January 2020
Reminder: Medicare Providers May Not Bill Members in the Qualified Medicare Beneficiary Program
Members enrolled in QMB are dual eligible beneficiaries, which means they are eligible for both Medicare and Medicaid. As a State Medicaid benefit, QMB covers these members’ Medicare premiums, deductibles, coinsurance and copayments. QMB members are not responsible for Medicare cost-sharing, or out-of-pocket costs.
Your Responsibility
Providers participating in Blue Cross Medicare AdvantageSM plans may not bill their QMB patients for their services. This is regardless of whether the State reimburses the full Medicare cost-sharing amounts. You must accept Medicare payments and any Medicaid payments provided as payment in full.
Federal Law
Please ensure that you and your staff are aware of the federal billing law and policies regarding QMB. It is against federal law for any Medicare provider, not only those who also accept Medicaid, to bill QMB patients. Per your Medicare Provider Agreement, you may be sanctioned if you inappropriately bill QMB members for Medicare cost-sharing.
Helpful Tips
To avoid billing QMB members, please take these precautions:
- Understand the Medicare cost-sharing billing process
- Be sure your billing software and staff leave QMB members off Medicare cost-sharing billing and related collections efforts
More Information
Call Customer Service at 877-774-8592 to learn more about QMB procedures and ways to identify QMB patients.
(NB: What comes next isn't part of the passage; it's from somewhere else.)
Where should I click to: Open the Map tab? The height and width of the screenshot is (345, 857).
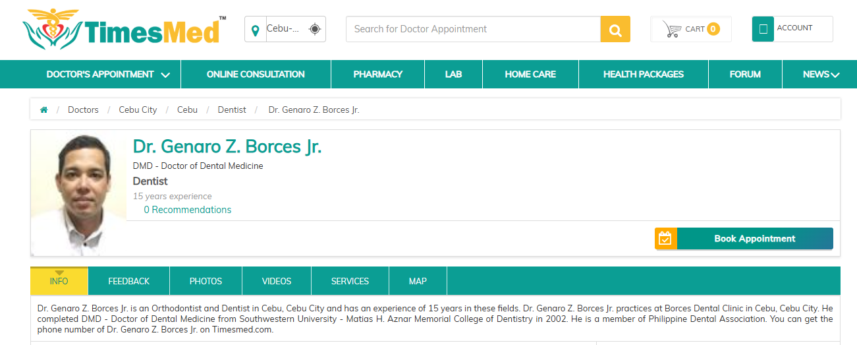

For more details about QMB, see the Centers for Medicare & Medicaid Services website.
This is a brief description of some of the terms of the Medicare Advantage plans. For more details, please refer to the applicable Medicare Advantage document. The information provided here is only intended to be a summary of the law that have been enacted and is not intended to be an exhaustive description of the law or a legal opinion of such law. If you have any questions regarding the law mentioned here, you should consult with your legal advisor.